Interaction of HA and CD44 Promotes EGFR-Mediated Pathways to Increase HNSCC Growth, Survival, and Chemoresistance
The epidermal growth factor receptor (EGFR) is expressed in nearly all HNSCCs, and its overexpression is associated with poor prognosis and diminished survival. Pharmaceutical agents targeting EGFR and EGFR signaling pathways have recently been introduced for the treatment of advanced HNSCC.33 The concept that EGFR and EGFR signaling might be linked to CD44 was first suggested for cervical carcinoma cell lines, and subsequently was demonstrated for breast cancer and glioblastoma cell lines. CD44 colocalized with EGFR in both cervical carcinoma clinical specimens and cell lines, and increased CD44 expression resulted in enhanced EGFR activity. CD44 also colocalized with both EGFR and ERBB2 in metastasizing breast cancer cells. CD44 and EGFR interact in glioblastoma cells, and this interaction resulted in enhanced HA-mediated phosphorylation of extracellular signal regulated kinases 1 and 2 (ERK1 and ERK2). Additionally, co-expression of CD44 and EGFR in glioma cell lines differentially up-regulated the HA-induced expression of a number of genes associated with cellular invasion and proliferation, including TIMP metallopeptidase inhibitor 1 (TIMP1) and MYC (alias c-Myc). Because of the apparent importance of the EGFR pathway in HNSCC, our group investigated and reported a novel linkbetween HA-CD44 interaction and EGFR signaling in HNSCC.
CD44-EGFR-Mediated Oncogenic Signaling
Analysis of anti-CD44-mediated immunoprecipitates from HNSCC cell lysates indicates that HA/CD44 interaction leads to CD44-EGFR complex formation. HA treatment was shown to promote phosphorylation of EGFR, activating the EGFR tyrosine kinase (TK) and promoting downstream EGFR-mediated pathways including Ras, RhoA, Rho kinase, and phosphatidylinositol-3 (PI-3) kinase signaling.

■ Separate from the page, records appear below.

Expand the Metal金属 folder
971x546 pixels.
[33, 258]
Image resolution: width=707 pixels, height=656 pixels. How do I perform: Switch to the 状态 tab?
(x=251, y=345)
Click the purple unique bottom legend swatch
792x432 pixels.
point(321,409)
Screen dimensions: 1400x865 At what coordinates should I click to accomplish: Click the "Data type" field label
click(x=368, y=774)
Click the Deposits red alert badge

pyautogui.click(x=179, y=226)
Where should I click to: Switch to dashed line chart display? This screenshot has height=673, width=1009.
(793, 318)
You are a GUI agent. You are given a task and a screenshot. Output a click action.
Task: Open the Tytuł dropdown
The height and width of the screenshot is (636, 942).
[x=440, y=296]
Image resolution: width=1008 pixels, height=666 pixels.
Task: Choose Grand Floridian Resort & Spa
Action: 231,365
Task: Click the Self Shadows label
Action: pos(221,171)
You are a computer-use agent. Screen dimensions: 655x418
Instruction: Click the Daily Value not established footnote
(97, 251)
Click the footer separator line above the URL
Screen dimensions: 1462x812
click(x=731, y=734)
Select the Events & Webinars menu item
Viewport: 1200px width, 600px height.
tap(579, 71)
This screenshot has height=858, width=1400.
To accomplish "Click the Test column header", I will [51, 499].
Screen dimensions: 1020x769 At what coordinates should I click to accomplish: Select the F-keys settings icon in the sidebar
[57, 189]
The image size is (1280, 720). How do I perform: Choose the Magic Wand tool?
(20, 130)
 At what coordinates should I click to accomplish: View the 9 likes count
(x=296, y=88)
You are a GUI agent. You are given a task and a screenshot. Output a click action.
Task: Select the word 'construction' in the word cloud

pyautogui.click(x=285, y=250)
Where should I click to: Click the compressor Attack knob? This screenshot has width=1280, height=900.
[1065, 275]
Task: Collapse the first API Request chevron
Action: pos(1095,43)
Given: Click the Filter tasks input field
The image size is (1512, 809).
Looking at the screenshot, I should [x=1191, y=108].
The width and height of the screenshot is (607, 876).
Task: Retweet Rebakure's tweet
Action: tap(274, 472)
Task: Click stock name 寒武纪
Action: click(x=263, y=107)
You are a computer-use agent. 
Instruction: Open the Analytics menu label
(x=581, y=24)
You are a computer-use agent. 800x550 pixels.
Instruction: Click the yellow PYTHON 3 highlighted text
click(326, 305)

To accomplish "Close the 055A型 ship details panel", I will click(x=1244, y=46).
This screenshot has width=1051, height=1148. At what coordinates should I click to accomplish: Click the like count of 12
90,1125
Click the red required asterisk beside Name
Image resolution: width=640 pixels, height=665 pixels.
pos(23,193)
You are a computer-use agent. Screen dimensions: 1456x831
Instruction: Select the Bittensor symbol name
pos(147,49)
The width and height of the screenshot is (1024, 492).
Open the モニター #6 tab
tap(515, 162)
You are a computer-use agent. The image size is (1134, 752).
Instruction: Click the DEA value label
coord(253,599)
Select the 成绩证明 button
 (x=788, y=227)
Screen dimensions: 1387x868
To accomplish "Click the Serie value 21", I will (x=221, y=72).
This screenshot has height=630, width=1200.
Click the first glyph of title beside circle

The CD44-EGFR complex also associates with leukemia-associated Rho-guanine (LARG) nucleotide exchange factor to effect downstream signaling through ras and RhoA. Ras activation by HA-mediated CD44-LARG-EGFR complex formation promotes Raf-1 phosphorylation and MAPK activation. The stimulation of EGFR and downstream EGFR signaling activity by HA treatment was similar to epidermal growth factor stimulation. Wang et al38 reported that HA/CD44-mediated activation of EGFR signaling leads to MAPK phosphorylation/activation that results in increased HNSCC tumor cell growth; however, the HA-mediated increased cell growth was blocked by treatment with inhibitors of EGFR and MAPK.